* Task brief:
A complete, exact copy of the data is the required answer.

* Source information:
-=-=-
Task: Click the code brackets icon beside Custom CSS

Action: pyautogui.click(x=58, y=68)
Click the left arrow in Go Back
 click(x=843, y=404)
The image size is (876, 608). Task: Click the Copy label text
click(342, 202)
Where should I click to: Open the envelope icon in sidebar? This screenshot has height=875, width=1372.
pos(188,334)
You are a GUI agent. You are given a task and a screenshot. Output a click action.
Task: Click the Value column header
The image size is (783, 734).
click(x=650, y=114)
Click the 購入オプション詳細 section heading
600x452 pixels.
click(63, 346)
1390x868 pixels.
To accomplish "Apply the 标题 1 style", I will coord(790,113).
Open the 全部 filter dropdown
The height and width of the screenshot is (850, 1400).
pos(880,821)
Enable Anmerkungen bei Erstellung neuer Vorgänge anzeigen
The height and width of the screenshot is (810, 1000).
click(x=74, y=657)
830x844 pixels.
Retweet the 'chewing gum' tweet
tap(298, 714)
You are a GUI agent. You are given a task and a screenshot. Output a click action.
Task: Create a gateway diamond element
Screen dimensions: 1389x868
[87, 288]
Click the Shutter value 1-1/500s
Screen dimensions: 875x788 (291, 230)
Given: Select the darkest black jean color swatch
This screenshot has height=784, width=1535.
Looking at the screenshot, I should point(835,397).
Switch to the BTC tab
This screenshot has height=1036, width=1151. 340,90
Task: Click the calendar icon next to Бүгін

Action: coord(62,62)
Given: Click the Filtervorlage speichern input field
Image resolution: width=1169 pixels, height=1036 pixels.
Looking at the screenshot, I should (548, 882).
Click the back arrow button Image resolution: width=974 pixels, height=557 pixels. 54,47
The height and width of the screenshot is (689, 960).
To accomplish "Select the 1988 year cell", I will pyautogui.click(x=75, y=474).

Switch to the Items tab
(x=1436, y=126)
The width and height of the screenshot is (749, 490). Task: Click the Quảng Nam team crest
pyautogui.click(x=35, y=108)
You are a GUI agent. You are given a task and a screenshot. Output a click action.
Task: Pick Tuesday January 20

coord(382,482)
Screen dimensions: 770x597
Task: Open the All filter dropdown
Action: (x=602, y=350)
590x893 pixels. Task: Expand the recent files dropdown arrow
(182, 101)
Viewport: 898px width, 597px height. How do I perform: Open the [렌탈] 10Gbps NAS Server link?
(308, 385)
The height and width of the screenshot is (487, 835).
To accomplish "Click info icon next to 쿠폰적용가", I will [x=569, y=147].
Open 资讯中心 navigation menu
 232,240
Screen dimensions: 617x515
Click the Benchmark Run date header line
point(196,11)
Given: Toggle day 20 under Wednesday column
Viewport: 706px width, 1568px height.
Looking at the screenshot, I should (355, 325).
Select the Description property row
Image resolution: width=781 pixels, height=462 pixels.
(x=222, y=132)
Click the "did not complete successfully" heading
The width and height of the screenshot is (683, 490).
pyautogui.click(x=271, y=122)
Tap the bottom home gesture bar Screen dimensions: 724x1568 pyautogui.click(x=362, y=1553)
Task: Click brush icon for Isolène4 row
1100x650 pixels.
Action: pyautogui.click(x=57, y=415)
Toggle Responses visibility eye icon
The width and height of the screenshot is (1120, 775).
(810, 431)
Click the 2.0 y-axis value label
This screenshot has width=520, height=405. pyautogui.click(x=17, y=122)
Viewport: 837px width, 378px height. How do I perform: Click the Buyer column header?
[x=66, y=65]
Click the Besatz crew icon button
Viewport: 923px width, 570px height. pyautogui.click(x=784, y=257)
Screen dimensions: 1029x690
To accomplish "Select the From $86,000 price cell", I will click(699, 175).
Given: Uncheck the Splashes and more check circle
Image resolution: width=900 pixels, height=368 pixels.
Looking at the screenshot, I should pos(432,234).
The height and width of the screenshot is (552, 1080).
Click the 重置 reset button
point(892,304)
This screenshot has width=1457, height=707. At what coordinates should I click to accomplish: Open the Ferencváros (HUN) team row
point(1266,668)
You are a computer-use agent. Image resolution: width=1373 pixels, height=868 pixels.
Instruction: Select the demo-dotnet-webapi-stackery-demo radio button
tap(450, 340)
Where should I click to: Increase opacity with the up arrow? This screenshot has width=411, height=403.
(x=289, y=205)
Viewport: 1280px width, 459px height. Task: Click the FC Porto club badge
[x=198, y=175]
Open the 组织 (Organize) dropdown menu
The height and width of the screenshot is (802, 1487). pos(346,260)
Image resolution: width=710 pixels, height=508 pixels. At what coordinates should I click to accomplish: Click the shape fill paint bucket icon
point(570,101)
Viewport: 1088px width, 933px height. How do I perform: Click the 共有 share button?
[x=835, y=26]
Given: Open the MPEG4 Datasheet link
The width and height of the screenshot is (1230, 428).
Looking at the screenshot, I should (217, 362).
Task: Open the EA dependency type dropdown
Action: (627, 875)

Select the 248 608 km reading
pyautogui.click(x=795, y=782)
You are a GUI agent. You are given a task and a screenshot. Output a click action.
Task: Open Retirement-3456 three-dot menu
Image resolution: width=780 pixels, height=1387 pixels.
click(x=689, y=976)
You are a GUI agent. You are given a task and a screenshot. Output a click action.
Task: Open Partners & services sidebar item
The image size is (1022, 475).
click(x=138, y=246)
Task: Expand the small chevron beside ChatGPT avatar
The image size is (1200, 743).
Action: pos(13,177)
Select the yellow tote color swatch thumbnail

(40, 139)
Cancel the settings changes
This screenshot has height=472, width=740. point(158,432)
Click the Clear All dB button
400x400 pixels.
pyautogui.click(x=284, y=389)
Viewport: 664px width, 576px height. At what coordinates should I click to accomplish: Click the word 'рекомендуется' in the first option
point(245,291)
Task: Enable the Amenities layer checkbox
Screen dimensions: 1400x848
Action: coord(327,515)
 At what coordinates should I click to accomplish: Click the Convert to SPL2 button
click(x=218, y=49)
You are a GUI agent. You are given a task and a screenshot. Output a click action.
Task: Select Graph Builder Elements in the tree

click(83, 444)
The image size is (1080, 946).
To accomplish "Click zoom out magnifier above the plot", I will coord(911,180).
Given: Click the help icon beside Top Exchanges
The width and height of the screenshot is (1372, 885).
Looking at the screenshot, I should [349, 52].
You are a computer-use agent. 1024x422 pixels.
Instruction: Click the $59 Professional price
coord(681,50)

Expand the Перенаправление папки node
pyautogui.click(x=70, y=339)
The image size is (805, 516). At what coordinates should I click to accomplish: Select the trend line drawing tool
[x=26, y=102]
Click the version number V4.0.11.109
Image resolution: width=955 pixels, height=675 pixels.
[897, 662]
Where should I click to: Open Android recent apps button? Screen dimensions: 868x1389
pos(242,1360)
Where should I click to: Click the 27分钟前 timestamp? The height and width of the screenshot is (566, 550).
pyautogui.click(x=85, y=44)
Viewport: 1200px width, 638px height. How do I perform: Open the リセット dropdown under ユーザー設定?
-=-=-
* Output of the task:
Task: Click the code brackets icon beside Custom CSS

Action: pyautogui.click(x=58, y=68)
Click the left arrow in Go Back
 click(x=843, y=404)
The image size is (876, 608). Task: Click the Copy label text
click(342, 202)
Where should I click to: Open the envelope icon in sidebar? This screenshot has height=875, width=1372.
pos(188,334)
You are a GUI agent. You are given a task and a screenshot. Output a click action.
Task: Click the Value column header
The image size is (783, 734).
click(x=650, y=114)
Click the 購入オプション詳細 section heading
600x452 pixels.
click(63, 346)
1390x868 pixels.
To accomplish "Apply the 标题 1 style", I will coord(790,113).
Open the 全部 filter dropdown
The height and width of the screenshot is (850, 1400).
pos(880,821)
Enable Anmerkungen bei Erstellung neuer Vorgänge anzeigen
The height and width of the screenshot is (810, 1000).
click(x=74, y=657)
830x844 pixels.
Retweet the 'chewing gum' tweet
tap(298, 714)
You are a GUI agent. You are given a task and a screenshot. Output a click action.
Task: Create a gateway diamond element
Screen dimensions: 1389x868
[87, 288]
Click the Shutter value 1-1/500s
Screen dimensions: 875x788 (291, 230)
Given: Select the darkest black jean color swatch
This screenshot has height=784, width=1535.
Looking at the screenshot, I should point(835,397).
Switch to the BTC tab
This screenshot has height=1036, width=1151. 340,90
Task: Click the calendar icon next to Бүгін

Action: coord(62,62)
Given: Click the Filtervorlage speichern input field
Image resolution: width=1169 pixels, height=1036 pixels.
Looking at the screenshot, I should (548, 882).
Click the back arrow button Image resolution: width=974 pixels, height=557 pixels. 54,47
The height and width of the screenshot is (689, 960).
To accomplish "Select the 1988 year cell", I will pyautogui.click(x=75, y=474).

Switch to the Items tab
(x=1436, y=126)
The width and height of the screenshot is (749, 490). Task: Click the Quảng Nam team crest
pyautogui.click(x=35, y=108)
You are a GUI agent. You are given a task and a screenshot. Output a click action.
Task: Pick Tuesday January 20

coord(382,482)
Screen dimensions: 770x597
Task: Open the All filter dropdown
Action: (x=602, y=350)
590x893 pixels. Task: Expand the recent files dropdown arrow
(182, 101)
Viewport: 898px width, 597px height. How do I perform: Open the [렌탈] 10Gbps NAS Server link?
(308, 385)
The height and width of the screenshot is (487, 835).
To accomplish "Click info icon next to 쿠폰적용가", I will [x=569, y=147].
Open 资讯中心 navigation menu
 232,240
Screen dimensions: 617x515
Click the Benchmark Run date header line
point(196,11)
Given: Toggle day 20 under Wednesday column
Viewport: 706px width, 1568px height.
Looking at the screenshot, I should (355, 325).
Select the Description property row
Image resolution: width=781 pixels, height=462 pixels.
(x=222, y=132)
Click the "did not complete successfully" heading
The width and height of the screenshot is (683, 490).
pyautogui.click(x=271, y=122)
Tap the bottom home gesture bar Screen dimensions: 724x1568 pyautogui.click(x=362, y=1553)
Task: Click brush icon for Isolène4 row
1100x650 pixels.
Action: pyautogui.click(x=57, y=415)
Toggle Responses visibility eye icon
The width and height of the screenshot is (1120, 775).
(810, 431)
Click the 2.0 y-axis value label
This screenshot has width=520, height=405. pyautogui.click(x=17, y=122)
Viewport: 837px width, 378px height. How do I perform: Click the Buyer column header?
[x=66, y=65]
Click the Besatz crew icon button
Viewport: 923px width, 570px height. pyautogui.click(x=784, y=257)
Screen dimensions: 1029x690
To accomplish "Select the From $86,000 price cell", I will click(699, 175).
Given: Uncheck the Splashes and more check circle
Image resolution: width=900 pixels, height=368 pixels.
Looking at the screenshot, I should pos(432,234).
The height and width of the screenshot is (552, 1080).
Click the 重置 reset button
point(892,304)
This screenshot has width=1457, height=707. At what coordinates should I click to accomplish: Open the Ferencváros (HUN) team row
point(1266,668)
You are a computer-use agent. Image resolution: width=1373 pixels, height=868 pixels.
Instruction: Select the demo-dotnet-webapi-stackery-demo radio button
tap(450, 340)
Where should I click to: Increase opacity with the up arrow? This screenshot has width=411, height=403.
(x=289, y=205)
Viewport: 1280px width, 459px height. Task: Click the FC Porto club badge
[x=198, y=175]
Open the 组织 (Organize) dropdown menu
The height and width of the screenshot is (802, 1487). pos(346,260)
Image resolution: width=710 pixels, height=508 pixels. At what coordinates should I click to accomplish: Click the shape fill paint bucket icon
point(570,101)
Viewport: 1088px width, 933px height. How do I perform: Click the 共有 share button?
[x=835, y=26]
Given: Open the MPEG4 Datasheet link
The width and height of the screenshot is (1230, 428).
Looking at the screenshot, I should (217, 362).
Task: Open the EA dependency type dropdown
Action: (627, 875)

Select the 248 608 km reading
pyautogui.click(x=795, y=782)
You are a GUI agent. You are given a task and a screenshot. Output a click action.
Task: Open Retirement-3456 three-dot menu
Image resolution: width=780 pixels, height=1387 pixels.
click(x=689, y=976)
You are a GUI agent. You are given a task and a screenshot. Output a click action.
Task: Open Partners & services sidebar item
The image size is (1022, 475).
click(x=138, y=246)
Task: Expand the small chevron beside ChatGPT avatar
The image size is (1200, 743).
Action: pos(13,177)
Select the yellow tote color swatch thumbnail

(40, 139)
Cancel the settings changes
This screenshot has height=472, width=740. point(158,432)
Click the Clear All dB button
400x400 pixels.
pyautogui.click(x=284, y=389)
Viewport: 664px width, 576px height. At what coordinates should I click to accomplish: Click the word 'рекомендуется' in the first option
point(245,291)
Task: Enable the Amenities layer checkbox
Screen dimensions: 1400x848
Action: coord(327,515)
 At what coordinates should I click to accomplish: Click the Convert to SPL2 button
click(x=218, y=49)
You are a GUI agent. You are given a task and a screenshot. Output a click action.
Task: Select Graph Builder Elements in the tree

click(83, 444)
The image size is (1080, 946).
To accomplish "Click zoom out magnifier above the plot", I will coord(911,180).
Given: Click the help icon beside Top Exchanges
The width and height of the screenshot is (1372, 885).
Looking at the screenshot, I should [349, 52].
You are a computer-use agent. 1024x422 pixels.
Instruction: Click the $59 Professional price
coord(681,50)

Expand the Перенаправление папки node
pyautogui.click(x=70, y=339)
The image size is (805, 516). At what coordinates should I click to accomplish: Select the trend line drawing tool
[x=26, y=102]
Click the version number V4.0.11.109
Image resolution: width=955 pixels, height=675 pixels.
[897, 662]
Where should I click to: Open Android recent apps button? Screen dimensions: 868x1389
pos(242,1360)
Where should I click to: Click the 27分钟前 timestamp? The height and width of the screenshot is (566, 550).
pyautogui.click(x=85, y=44)
Viewport: 1200px width, 638px height. How do I perform: Open the リセット dropdown under ユーザー設定?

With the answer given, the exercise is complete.